①金属部品工場に勤務中の派遣社員。毎日配属される部署が変わるのに仕事のやり方を教えてもらえない。派遣元に相談したところ派遣先に伝えてくれたが、職場の上司からの扱いはもっと酷くなった。

 休み明けの場合、前日にどんな作業をしたか分からないのに、上司は「昨日の続きをしろ」というだけで仕事内容を教えてくれない。仕方なく前々日の仕事の続きをすると上司から「何を勝手にしているんだ」と怒られる。

 

②医療機関の正職員の理学療法士。勤務してまだ1年半なのに上司の主任と副主任は仕事をちゃんと教えてくれない。仕事でミスをすると主任と副主任の2人から責め立てられる。

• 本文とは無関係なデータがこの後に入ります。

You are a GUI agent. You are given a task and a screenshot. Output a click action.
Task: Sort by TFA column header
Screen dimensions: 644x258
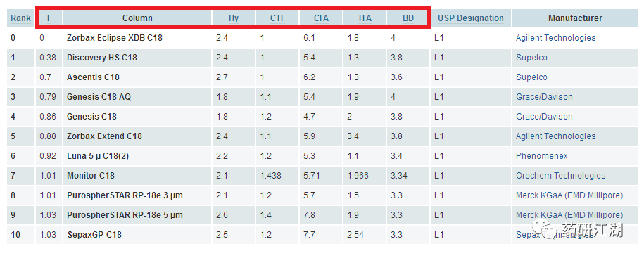pyautogui.click(x=365, y=18)
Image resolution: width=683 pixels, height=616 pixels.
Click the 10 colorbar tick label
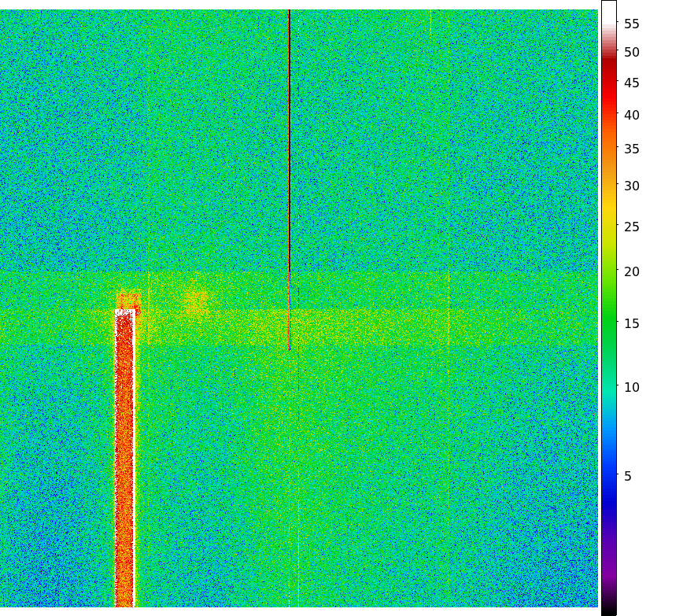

労働局に事情を相談したところ、労働局が院長へ指導を行ってくれたが、逆に院長から「君はセラピストに向いていない」と言われ、退職に追い込まれた。

 

③部長以下の3人が、1年前から口をきいてくれなくなった。向かいの机に座っているのに、連絡などもメモを机の上に置いたり、メールで伝えるようになった。他の部署の人にも色々と言いふらしているようで、挨拶をしても挨拶が返ってこなかったり、部外の人たちの態度が変わってきたように思う。

 

4)過大な要求

 医療事務のパート職員。上司から勤務時間内では到底処理することができない量の資料整理を指示された。パソコンが不得手なため休日出勤して対応しても処理しきれず、上司から「仕事ができないならもっと早く出勤するように」と言われ、その後は無視されるようになった。体調を崩してしまったので診療内科に行くと適応障害と診断された。

 

5)過小な要求、

 介護事業所の正社員。採用時の契約では介護サービス責任者として採用されることになっていたのに、自分より後に入った職員が自分が就くはずだった介護サービス責任者になった。その後、「正社員としての仕事ができていない」と嫌がらせをされるようになり、別の施設に異動することとなった。

 

6)個の侵害

 介護事業所の正社員。自分のより前から勤務している年上のパート職員から、「なんで正社員なんや」、「夫がいるのに稼ぎすぎ」などの暴言を吐かれる。